Bitcoin Core is the software that Bitcoin node operators download to access the Bitcoin blockchain, validate transactions and build blocks. It plays a crucial role in securing more than $1.1 trillion locked in the Bitcoin network.

Source: Antoine Poinsot

Poinsot said the new policy would allow better communication about the risk of running outdated versions of Bitcoin Core and would provide a standardized disclosure process that would give researchers more incentive to find and responsibly disclose vulnerabilities.

“Making the security bugs available to the wider group of contributors can help prevent future ones.”

The new disclosure policy will categorize vulnerabilities based on four levels of severity.
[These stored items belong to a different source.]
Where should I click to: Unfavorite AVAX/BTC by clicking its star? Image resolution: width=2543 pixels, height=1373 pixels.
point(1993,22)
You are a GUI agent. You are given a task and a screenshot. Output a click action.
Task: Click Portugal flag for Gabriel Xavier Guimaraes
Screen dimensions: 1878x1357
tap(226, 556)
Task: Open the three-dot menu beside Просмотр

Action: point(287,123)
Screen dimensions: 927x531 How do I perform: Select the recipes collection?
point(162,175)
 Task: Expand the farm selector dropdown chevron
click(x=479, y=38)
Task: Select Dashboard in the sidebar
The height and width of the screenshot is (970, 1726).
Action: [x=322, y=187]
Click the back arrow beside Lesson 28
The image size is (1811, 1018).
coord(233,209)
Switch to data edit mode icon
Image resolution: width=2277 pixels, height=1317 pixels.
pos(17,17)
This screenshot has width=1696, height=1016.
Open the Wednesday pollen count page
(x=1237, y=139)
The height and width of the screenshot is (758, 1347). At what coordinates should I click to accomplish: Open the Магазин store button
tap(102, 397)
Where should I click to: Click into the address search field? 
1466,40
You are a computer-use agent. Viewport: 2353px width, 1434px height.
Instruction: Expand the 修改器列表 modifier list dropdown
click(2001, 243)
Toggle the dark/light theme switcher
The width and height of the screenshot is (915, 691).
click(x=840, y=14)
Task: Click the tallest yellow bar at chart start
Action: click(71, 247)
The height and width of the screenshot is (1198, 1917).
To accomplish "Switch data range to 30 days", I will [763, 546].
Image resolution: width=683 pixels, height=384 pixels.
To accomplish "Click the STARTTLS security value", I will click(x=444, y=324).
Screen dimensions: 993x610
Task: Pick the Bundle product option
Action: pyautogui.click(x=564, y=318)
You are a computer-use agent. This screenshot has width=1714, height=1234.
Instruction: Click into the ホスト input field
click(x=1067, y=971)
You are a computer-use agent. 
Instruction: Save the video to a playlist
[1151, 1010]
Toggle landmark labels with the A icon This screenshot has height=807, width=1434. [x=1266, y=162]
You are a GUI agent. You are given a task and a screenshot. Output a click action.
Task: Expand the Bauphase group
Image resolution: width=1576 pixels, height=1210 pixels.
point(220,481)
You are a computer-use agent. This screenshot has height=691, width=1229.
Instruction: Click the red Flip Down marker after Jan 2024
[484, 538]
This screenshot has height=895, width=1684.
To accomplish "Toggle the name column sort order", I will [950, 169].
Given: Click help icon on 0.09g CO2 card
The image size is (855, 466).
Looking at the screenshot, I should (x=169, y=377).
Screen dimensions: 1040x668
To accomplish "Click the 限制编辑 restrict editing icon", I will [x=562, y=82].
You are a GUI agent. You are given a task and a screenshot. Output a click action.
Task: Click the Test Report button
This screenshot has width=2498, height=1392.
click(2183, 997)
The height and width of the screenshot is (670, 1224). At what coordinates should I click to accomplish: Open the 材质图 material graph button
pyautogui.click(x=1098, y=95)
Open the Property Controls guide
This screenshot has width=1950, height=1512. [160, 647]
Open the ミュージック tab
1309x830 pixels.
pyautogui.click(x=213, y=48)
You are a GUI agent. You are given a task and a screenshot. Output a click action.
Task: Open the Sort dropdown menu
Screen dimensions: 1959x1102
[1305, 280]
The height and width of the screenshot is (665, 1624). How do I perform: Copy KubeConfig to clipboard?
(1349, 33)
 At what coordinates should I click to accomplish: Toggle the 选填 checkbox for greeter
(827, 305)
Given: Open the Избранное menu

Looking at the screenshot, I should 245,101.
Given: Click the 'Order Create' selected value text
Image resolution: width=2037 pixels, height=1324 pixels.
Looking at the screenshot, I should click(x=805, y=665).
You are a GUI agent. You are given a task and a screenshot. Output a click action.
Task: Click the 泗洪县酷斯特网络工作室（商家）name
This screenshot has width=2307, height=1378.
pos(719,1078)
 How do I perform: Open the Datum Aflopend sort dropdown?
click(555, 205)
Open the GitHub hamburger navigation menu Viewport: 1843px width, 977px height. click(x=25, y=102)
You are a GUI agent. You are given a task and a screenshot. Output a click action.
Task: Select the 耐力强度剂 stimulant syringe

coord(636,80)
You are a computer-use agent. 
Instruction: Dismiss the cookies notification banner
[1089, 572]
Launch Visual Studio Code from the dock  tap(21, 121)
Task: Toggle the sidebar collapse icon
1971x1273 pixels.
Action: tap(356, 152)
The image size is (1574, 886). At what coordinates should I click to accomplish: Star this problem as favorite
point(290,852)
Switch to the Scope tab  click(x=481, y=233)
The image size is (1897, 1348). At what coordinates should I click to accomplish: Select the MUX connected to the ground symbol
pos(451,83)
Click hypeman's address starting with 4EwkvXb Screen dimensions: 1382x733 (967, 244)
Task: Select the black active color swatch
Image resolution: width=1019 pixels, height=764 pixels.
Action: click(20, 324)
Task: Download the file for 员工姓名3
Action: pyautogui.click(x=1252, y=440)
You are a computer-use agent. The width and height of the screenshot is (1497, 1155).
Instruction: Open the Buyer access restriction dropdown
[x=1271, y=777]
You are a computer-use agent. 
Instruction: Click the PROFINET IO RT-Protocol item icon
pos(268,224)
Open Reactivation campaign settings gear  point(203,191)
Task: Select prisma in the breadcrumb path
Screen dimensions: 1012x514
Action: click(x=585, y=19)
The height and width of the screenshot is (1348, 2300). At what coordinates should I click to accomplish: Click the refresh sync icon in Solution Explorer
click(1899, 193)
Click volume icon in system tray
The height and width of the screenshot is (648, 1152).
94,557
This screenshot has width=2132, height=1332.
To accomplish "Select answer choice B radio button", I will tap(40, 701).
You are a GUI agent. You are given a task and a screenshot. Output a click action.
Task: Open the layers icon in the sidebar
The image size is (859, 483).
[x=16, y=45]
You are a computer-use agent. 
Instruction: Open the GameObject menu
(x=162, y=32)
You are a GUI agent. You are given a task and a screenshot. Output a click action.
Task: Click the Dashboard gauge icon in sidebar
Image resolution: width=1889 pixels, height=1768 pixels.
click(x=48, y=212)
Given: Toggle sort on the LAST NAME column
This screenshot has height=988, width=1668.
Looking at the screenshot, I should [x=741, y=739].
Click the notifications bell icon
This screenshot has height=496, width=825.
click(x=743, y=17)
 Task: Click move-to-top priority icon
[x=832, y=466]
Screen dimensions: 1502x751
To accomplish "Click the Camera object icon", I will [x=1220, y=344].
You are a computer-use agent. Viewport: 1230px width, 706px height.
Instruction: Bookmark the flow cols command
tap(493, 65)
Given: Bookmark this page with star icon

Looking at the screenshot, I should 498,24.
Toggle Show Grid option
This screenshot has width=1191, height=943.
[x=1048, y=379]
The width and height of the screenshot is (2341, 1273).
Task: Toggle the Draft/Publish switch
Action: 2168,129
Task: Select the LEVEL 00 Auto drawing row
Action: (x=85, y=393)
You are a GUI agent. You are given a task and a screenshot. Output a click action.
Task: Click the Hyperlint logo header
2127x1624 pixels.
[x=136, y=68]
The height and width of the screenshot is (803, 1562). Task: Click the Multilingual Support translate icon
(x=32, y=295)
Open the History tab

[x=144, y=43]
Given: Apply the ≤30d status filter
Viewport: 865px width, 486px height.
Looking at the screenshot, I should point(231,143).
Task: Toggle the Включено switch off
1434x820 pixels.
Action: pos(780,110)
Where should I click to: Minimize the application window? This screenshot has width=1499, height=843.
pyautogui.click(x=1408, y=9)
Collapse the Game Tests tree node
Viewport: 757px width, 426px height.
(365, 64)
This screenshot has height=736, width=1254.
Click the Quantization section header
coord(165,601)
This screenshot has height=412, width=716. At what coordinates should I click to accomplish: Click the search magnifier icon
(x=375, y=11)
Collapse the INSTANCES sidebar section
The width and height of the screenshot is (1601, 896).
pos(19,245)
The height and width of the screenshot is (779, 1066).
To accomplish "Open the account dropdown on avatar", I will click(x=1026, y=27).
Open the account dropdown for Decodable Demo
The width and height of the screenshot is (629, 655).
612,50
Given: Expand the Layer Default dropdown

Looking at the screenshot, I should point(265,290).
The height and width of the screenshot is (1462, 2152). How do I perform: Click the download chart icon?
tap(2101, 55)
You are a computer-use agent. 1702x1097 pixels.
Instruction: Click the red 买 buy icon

The first category, “low,” are bugs that are hard to exploit and have low impact — such as a wallet bug that requires access to the victim’s machine.

The second category, “medium” are bugs with limited impact, such as local network remote crash.

The last two categories include bugs of “high” severity that could have significant impact, while the “critical” severity are ones that threaten the entire network’s integrity.

An example of a critical bug could involve manipulating Bitcoin Core to inflate Bitcoin’s hard-capped supply or committing a “coin theft.”

Low, medium and high bugs will aim to be disclosed two weeks after a fixed version is released, while disclosures for critical bugs will be determined on a case-by-case basis.

The policy will be “gradually adopted” in the coming months, Poinsot added.

Poinsot noted that all vulnerabilities fixed in Bitcoin Core versions 0.21.0 and earlier has been disclosed as of July 3, and disclosures for versions 0.22.0 and 0.23.0 will come out later this month and in August.

Bitcoin Core version 27.1 is the latest version adopted.

The new policy received praise from fellow Bitcoin Core developer Eric Voskuil:

“Many other projects have been on the receiving end of this misperception, and it has in fact caused material harm to the community. I don't know what precipitated this change, but props to you all for stepping up.”